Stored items

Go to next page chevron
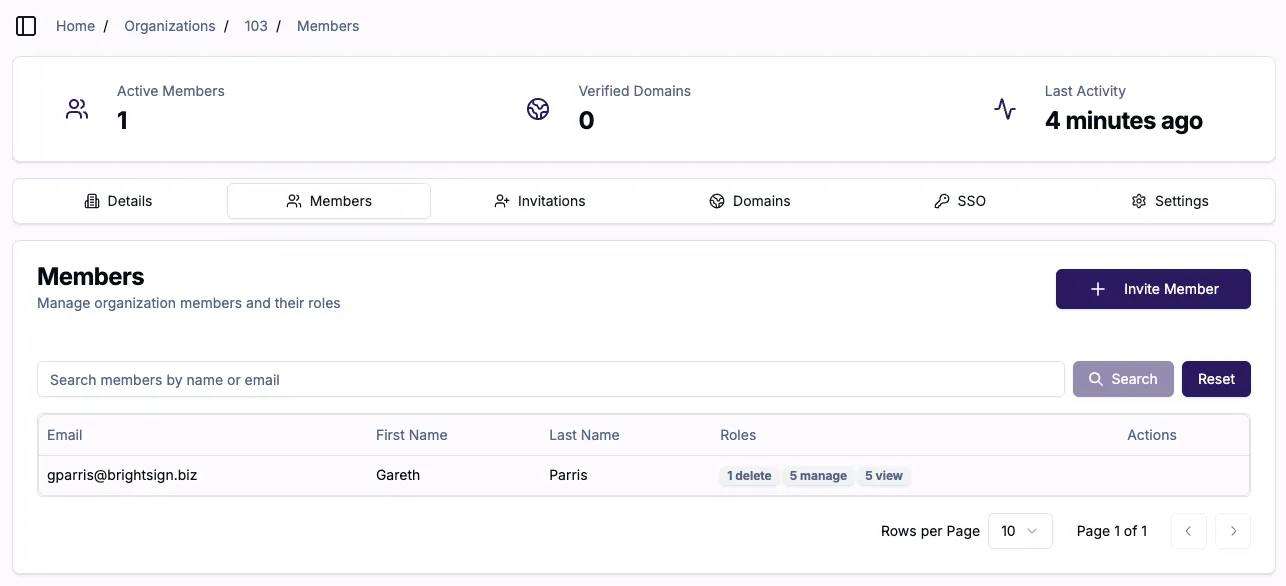Viewport: 1286px width, 586px height. 1233,531
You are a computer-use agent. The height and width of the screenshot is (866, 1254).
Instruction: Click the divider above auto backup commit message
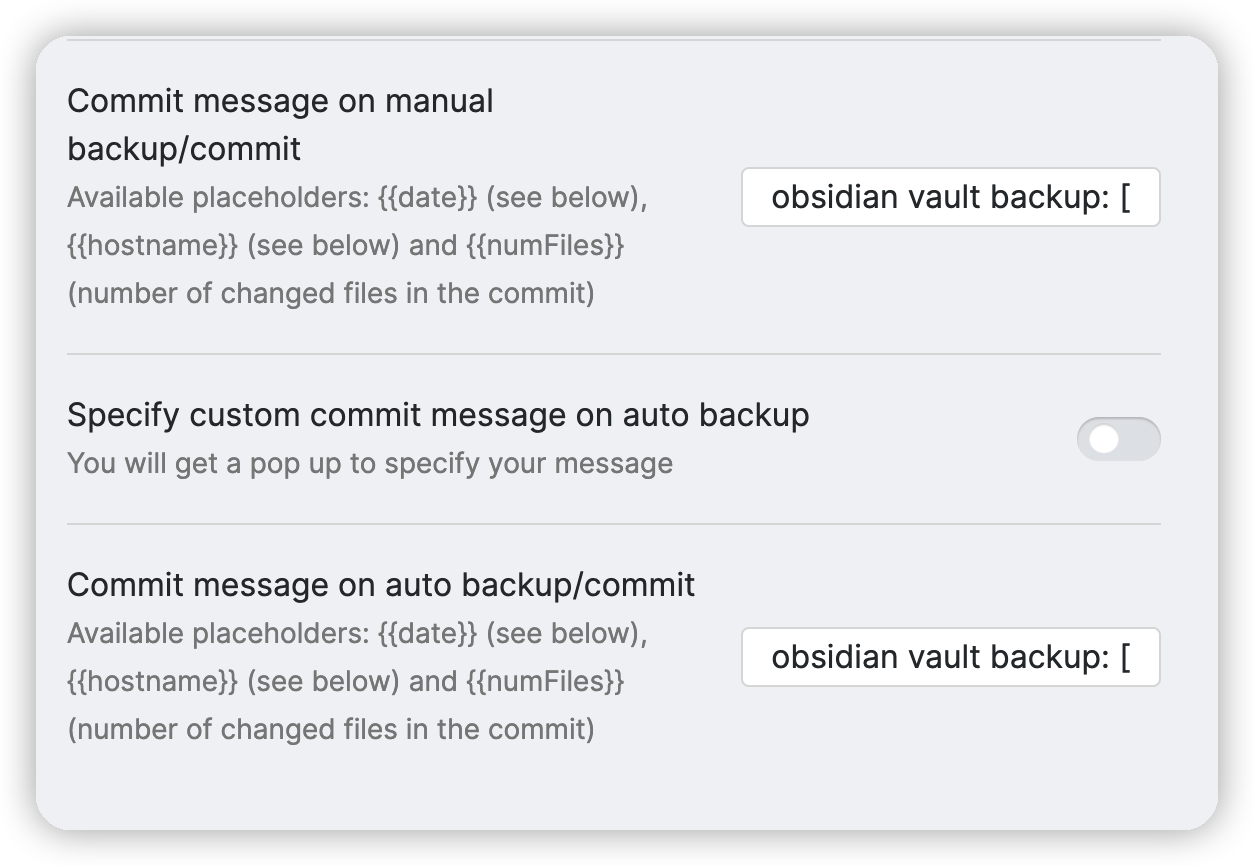point(614,523)

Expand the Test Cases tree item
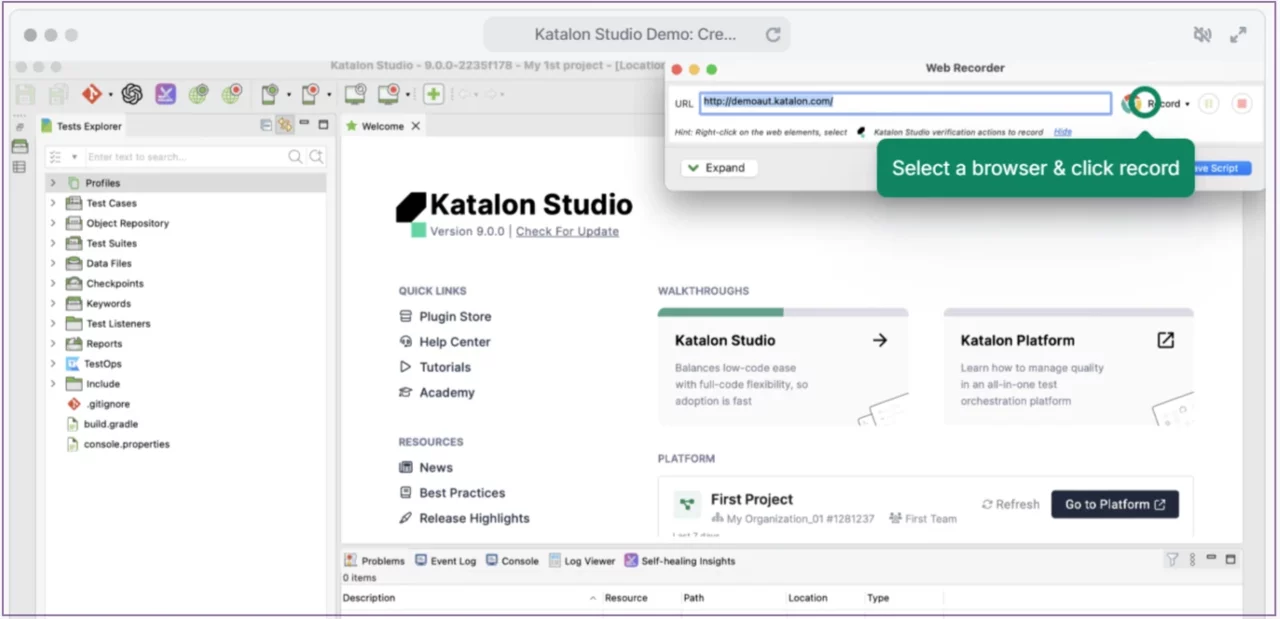click(x=52, y=203)
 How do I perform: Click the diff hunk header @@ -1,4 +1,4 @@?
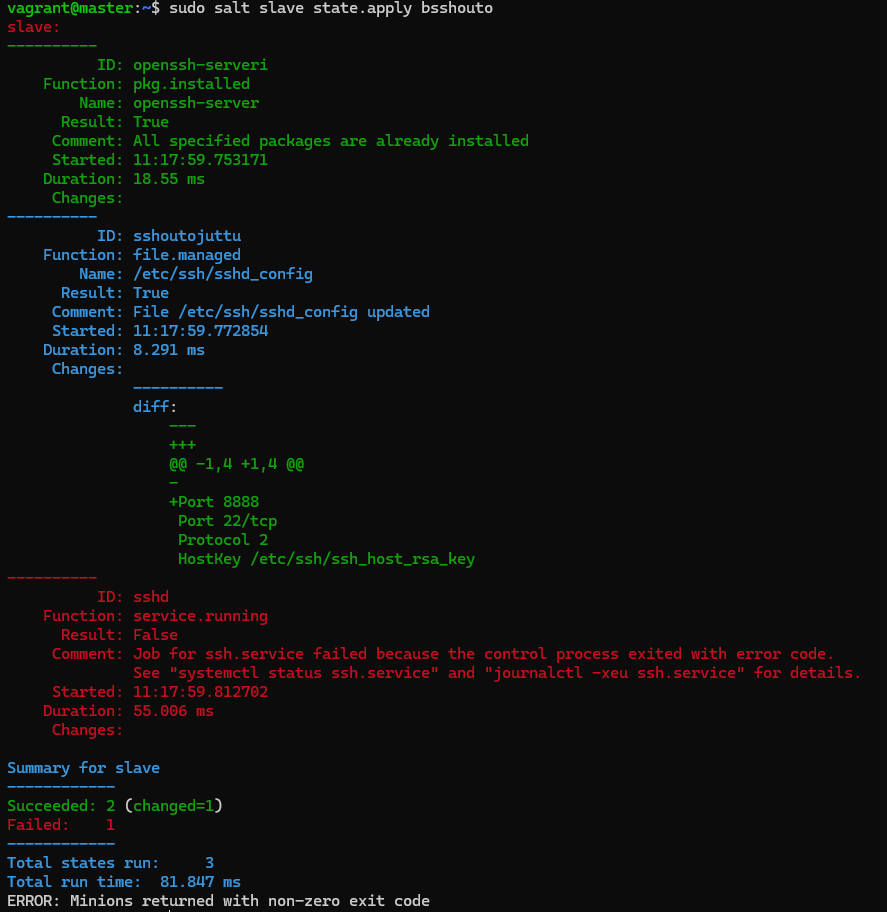tap(236, 464)
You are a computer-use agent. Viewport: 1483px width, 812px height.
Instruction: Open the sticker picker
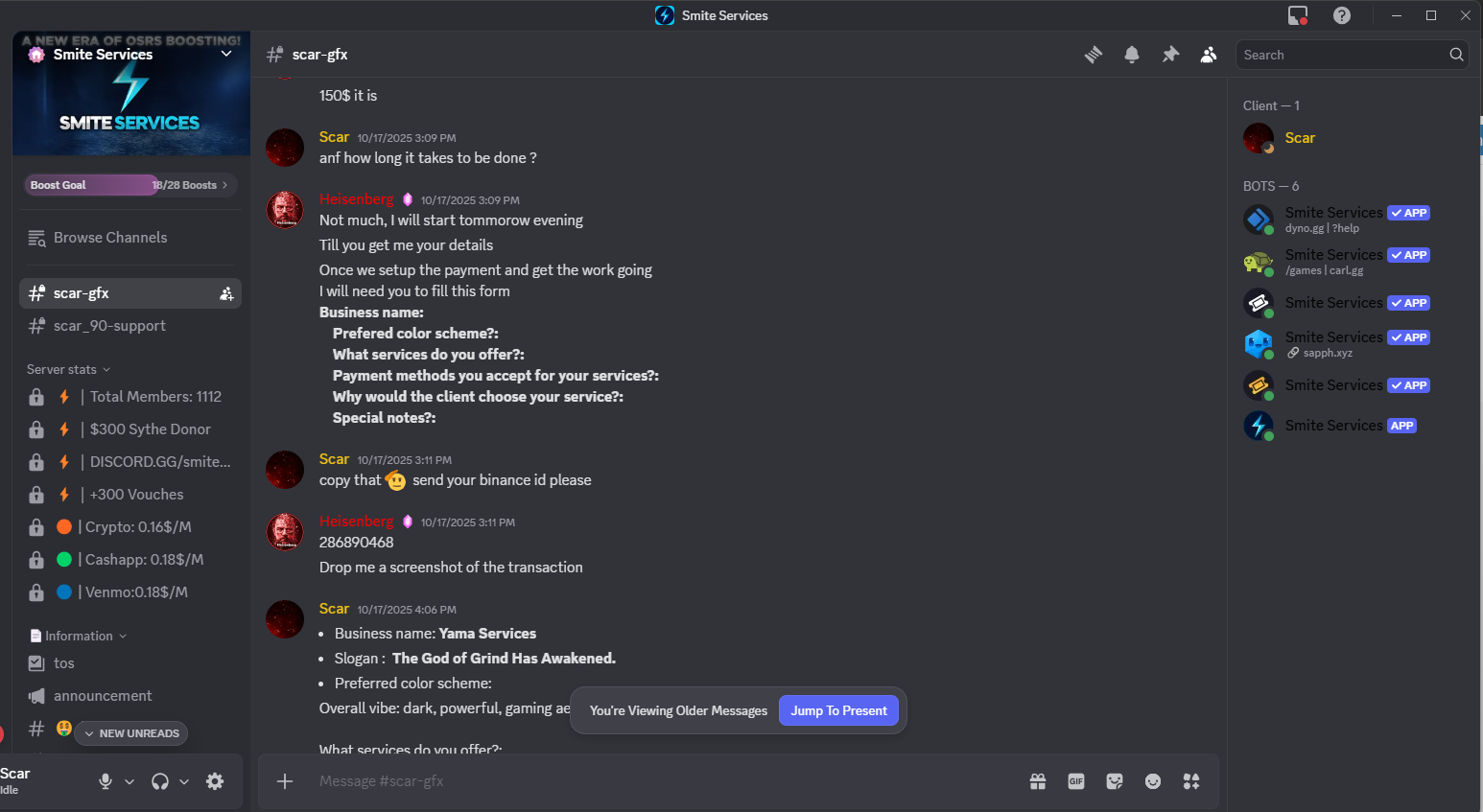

## Work order
With "computer" as the string to look for, count the matching lines above and give the number by itself.

## Reply
2